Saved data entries

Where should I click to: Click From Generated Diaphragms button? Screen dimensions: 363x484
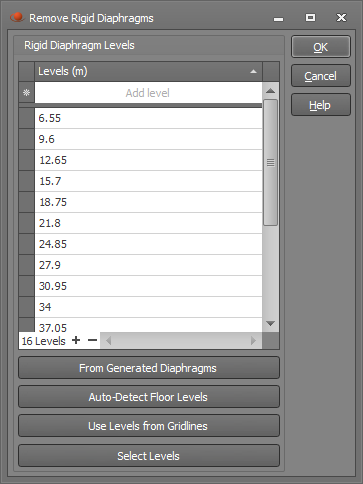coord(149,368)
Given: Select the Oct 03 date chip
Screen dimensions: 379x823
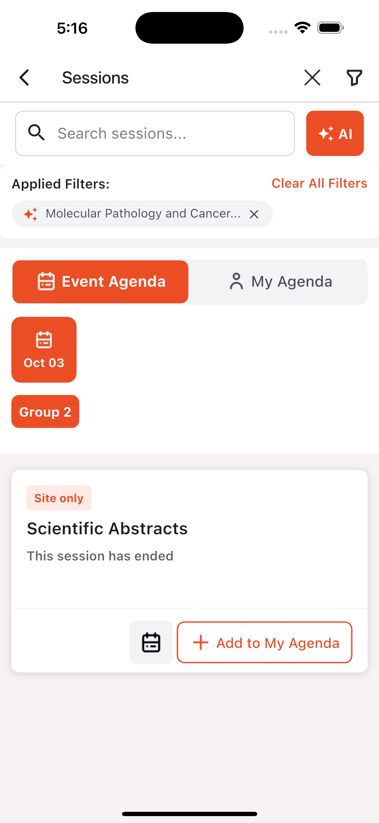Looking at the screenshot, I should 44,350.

YOUR GOAL:
Nothing but the lines from the one containing "Given: Select the Oct 03 date chip" to the last line of the records should be returned, exactly as they appear and without pictures.

ANSWER SPACE:
Given: Select the Oct 03 date chip
Screen dimensions: 379x823
Looking at the screenshot, I should 44,350.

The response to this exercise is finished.